> _TASK TO CARRY OUT_
Rewrite the column about shopping locally from "By Joe C. Hopkins, Journal" through "on the bun.", using "hamburgers" in place of each "burgers".

> _EXERCISE TEXT_
-=-=-=-=-

By Joe C. Hopkins, Journal Publisher
Every year there are radicals who tell us not to spend our money on gifts. I’m not going to tell you not to spend your money on gifts for your loved ones. I’m going to tell you to spend it locally and at small businesses as much as possible.
This weekend I went to do some work on a house I am renting. I went to get food for some of the workers who were painting the house and doing some gardening, and I found myself in a line at a local national food chain where I don’t generally go. In a hurry, I looked around and found Andres. It is a local burger joint where I took my then girlfriend who I later married. That was 56 years ago and they are still there. One of the workers commented how good the burgers were. He commented that you can’t ﬁnd burgers where the restaurant puts the buns on the stove’s grill to brown them before putting the meat on the bun.
I drove back home and wanted some pie, and so I went to Dutch Oven Bakery in Altadena on North Lake Avenue. I’ll order Monkey Bread for Christmas. Dutch Oven Bakery is a family owned and operated bakery that has been serving Altadena and Pasadena for many years.

-=-=-=-=-

> _RECORD SET_
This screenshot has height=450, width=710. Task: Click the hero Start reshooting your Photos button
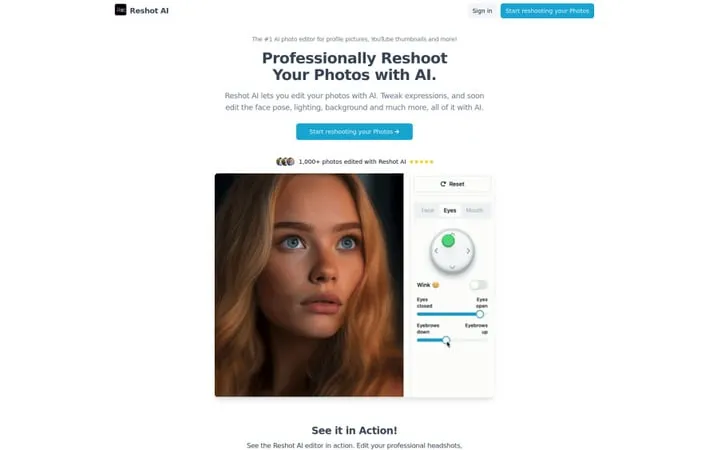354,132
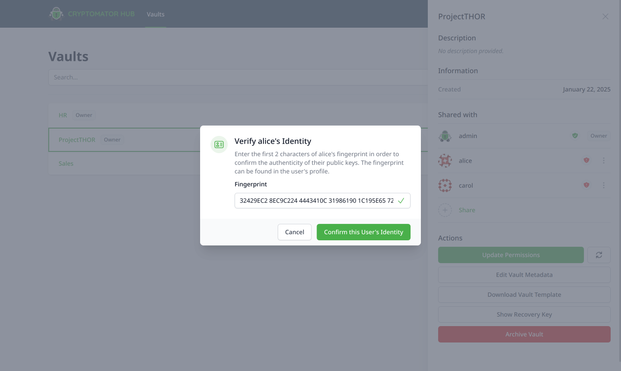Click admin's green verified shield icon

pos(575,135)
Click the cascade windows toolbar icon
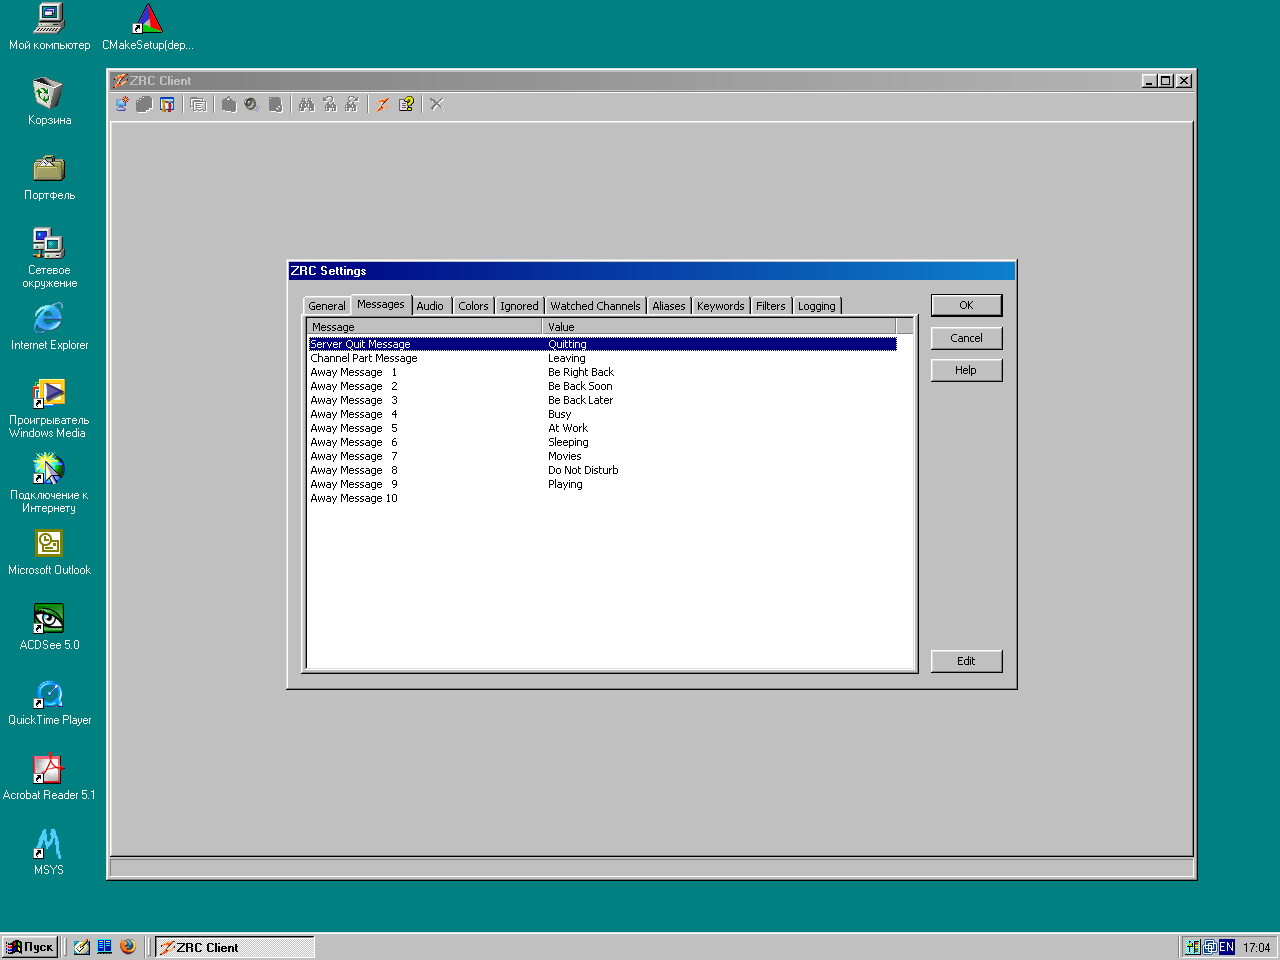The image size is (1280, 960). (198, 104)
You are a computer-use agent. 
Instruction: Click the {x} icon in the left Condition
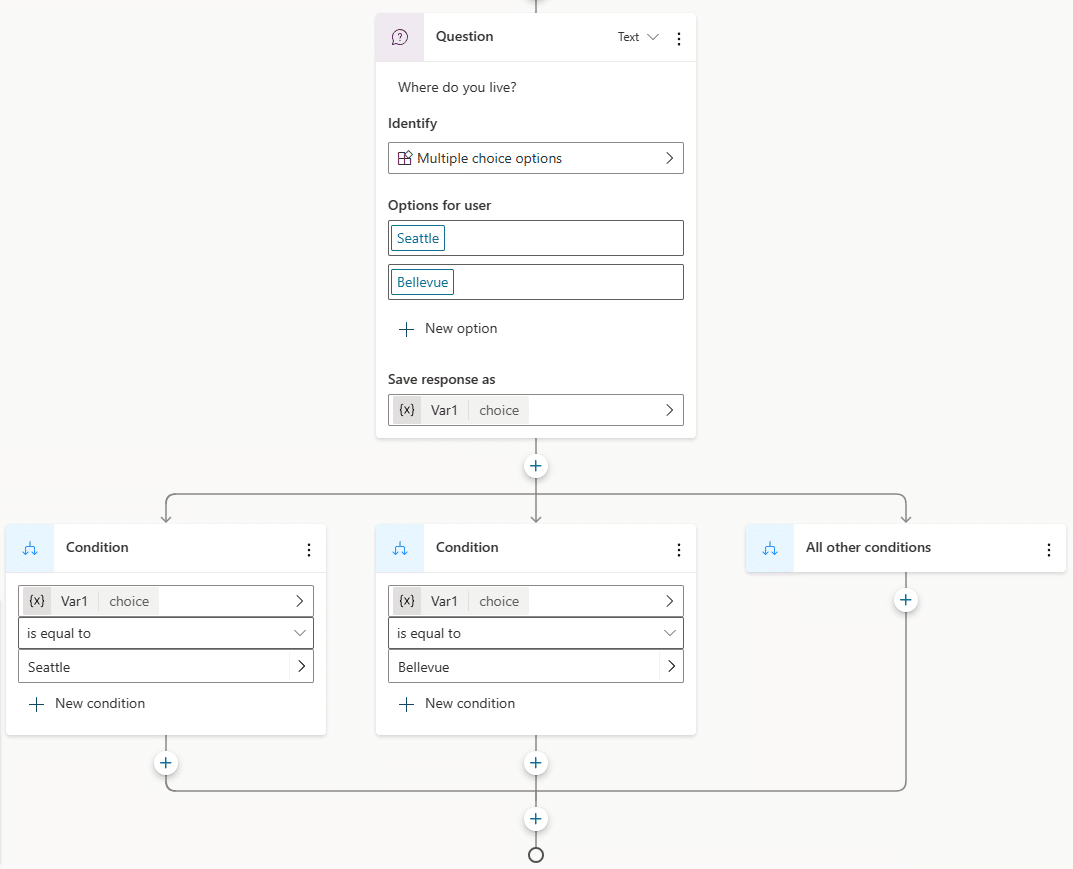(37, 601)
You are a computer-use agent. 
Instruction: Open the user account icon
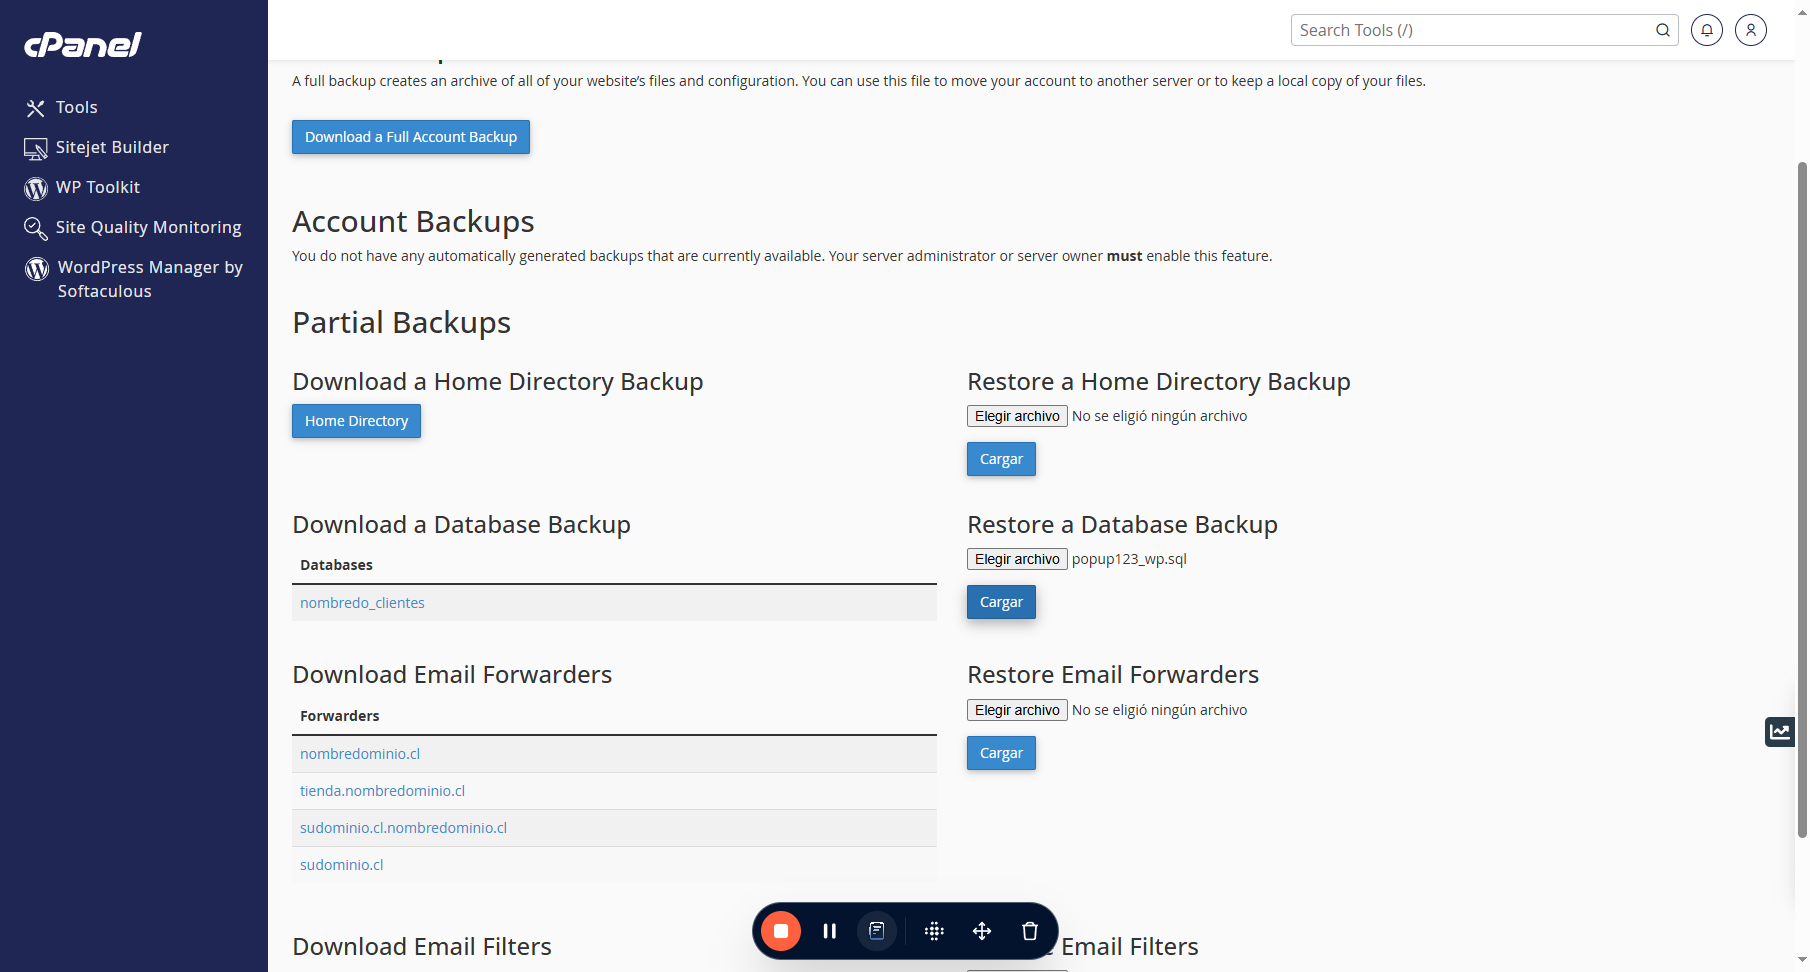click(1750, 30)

-=-=-=-=-

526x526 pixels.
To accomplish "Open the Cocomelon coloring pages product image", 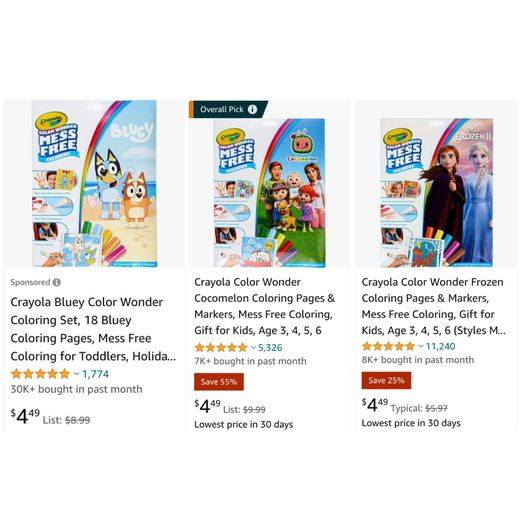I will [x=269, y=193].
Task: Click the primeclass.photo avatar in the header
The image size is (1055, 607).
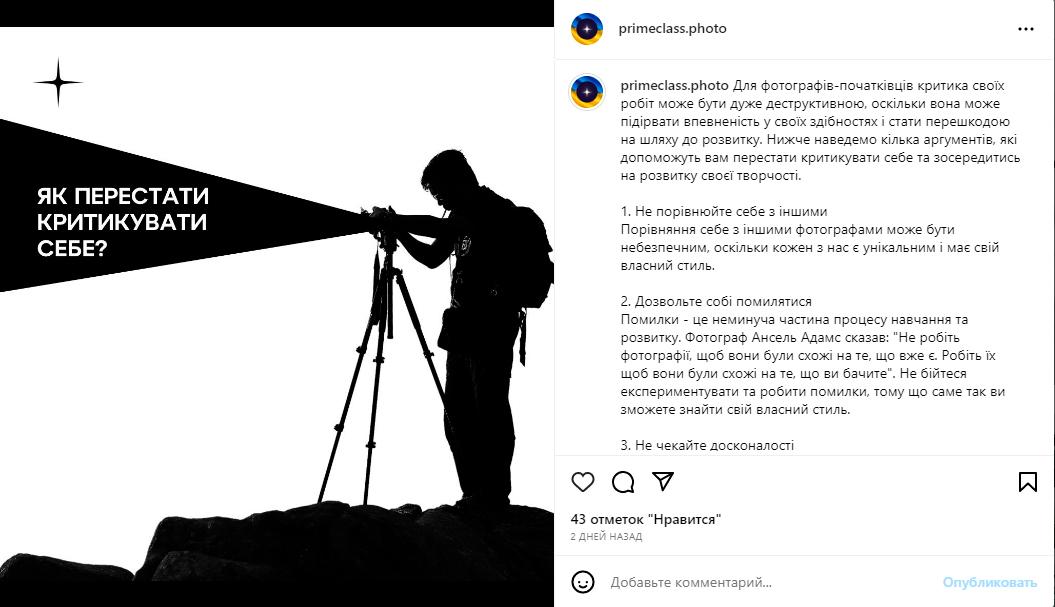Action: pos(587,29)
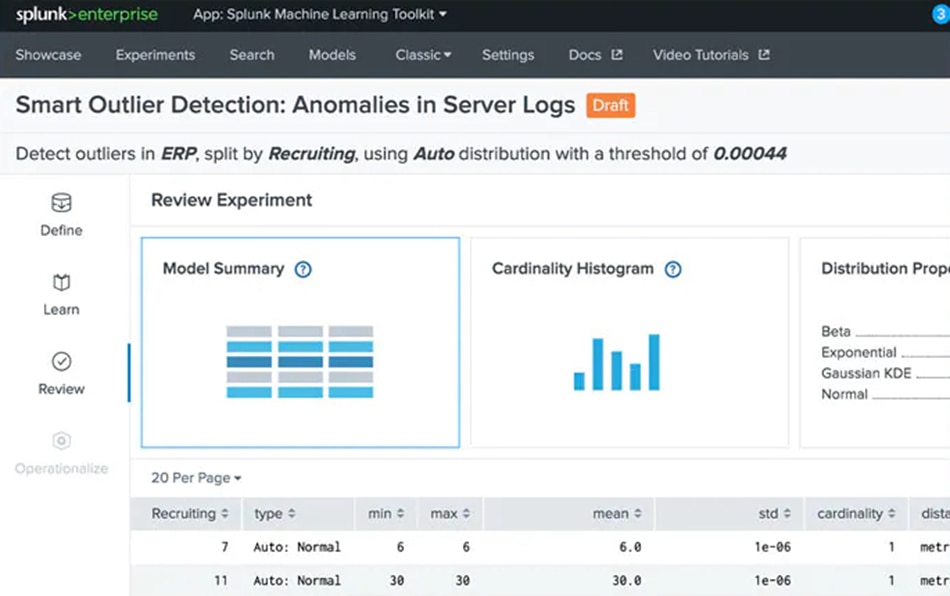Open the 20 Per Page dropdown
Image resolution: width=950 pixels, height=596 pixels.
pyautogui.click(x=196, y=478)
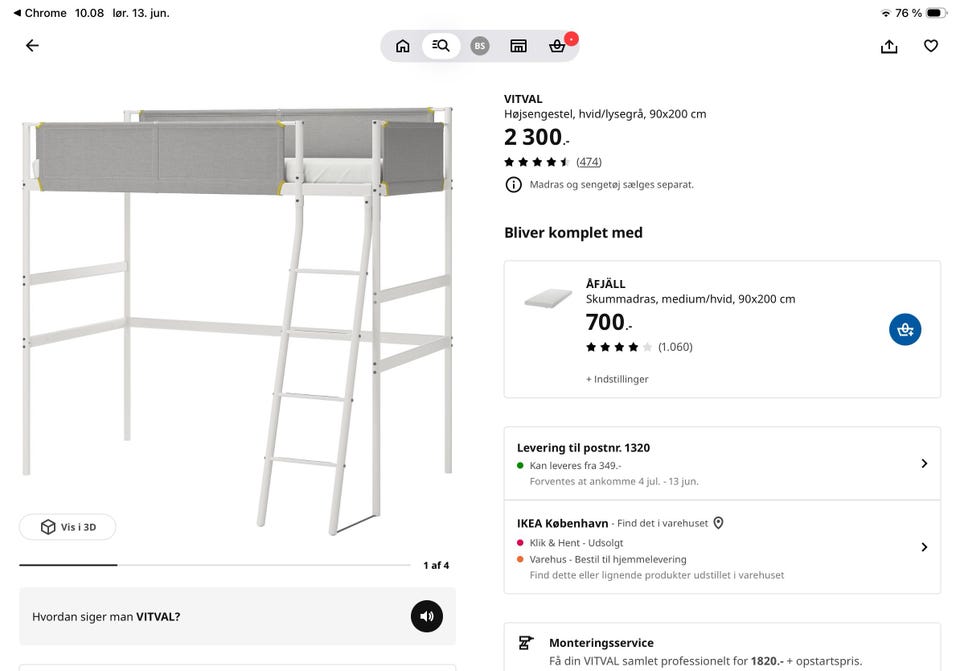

-=-=-=-=-

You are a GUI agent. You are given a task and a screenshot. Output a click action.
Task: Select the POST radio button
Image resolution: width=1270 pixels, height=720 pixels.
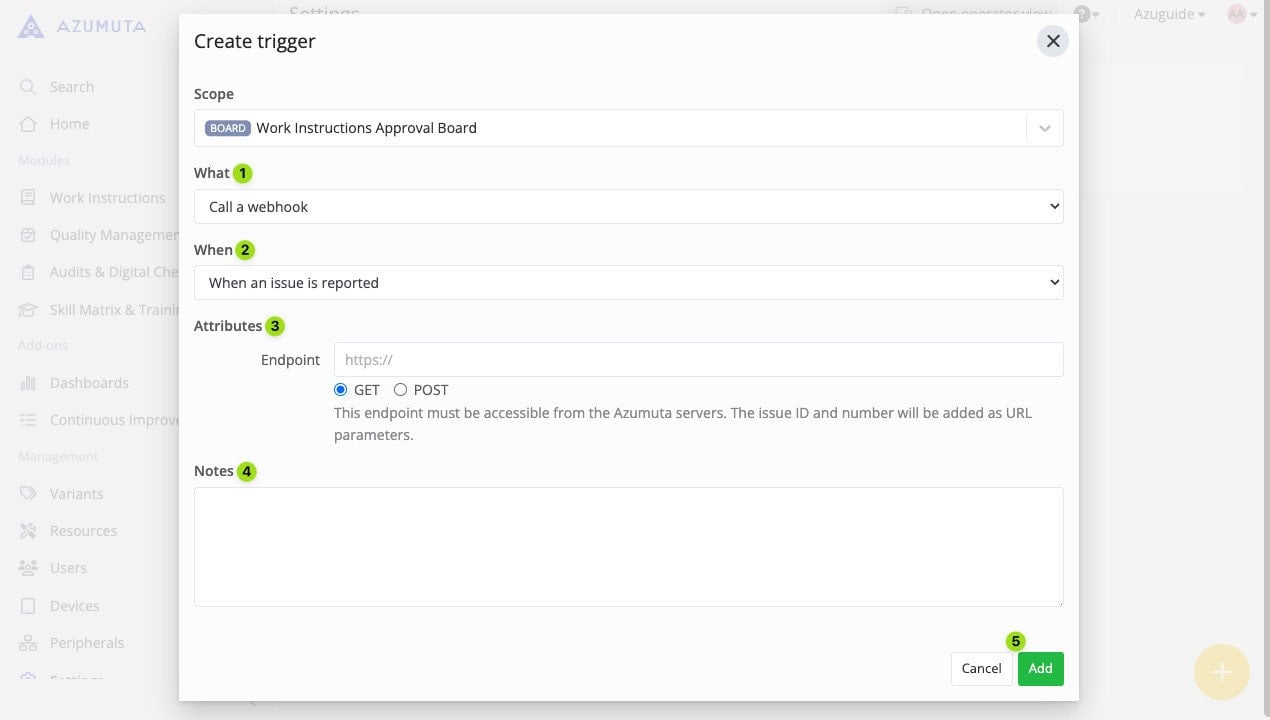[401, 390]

-=-=-=-=-

> _WRITTEN REPLY_
By Joe C. Hopkins, Journal Publisher
Every year there are radicals who tell us not to spend our money on gifts. I’m not going to tell you not to spend your money on gifts for your loved ones. I’m going to tell you to spend it locally and at small businesses as much as possible.
This weekend I went to do some work on a house I am renting. I went to get food for some of the workers who were painting the house and doing some gardening, and I found myself in a line at a local national food chain where I don’t generally go. In a hurry, I looked around and found Andres. It is a local burger joint where I took my then girlfriend who I later married. That was 56 years ago and they are still there. One of the workers commented how good the hamburgers were. He commented that you can’t ﬁnd hamburgers where the restaurant puts the buns on the stove’s grill to brown them before putting the meat on the bun.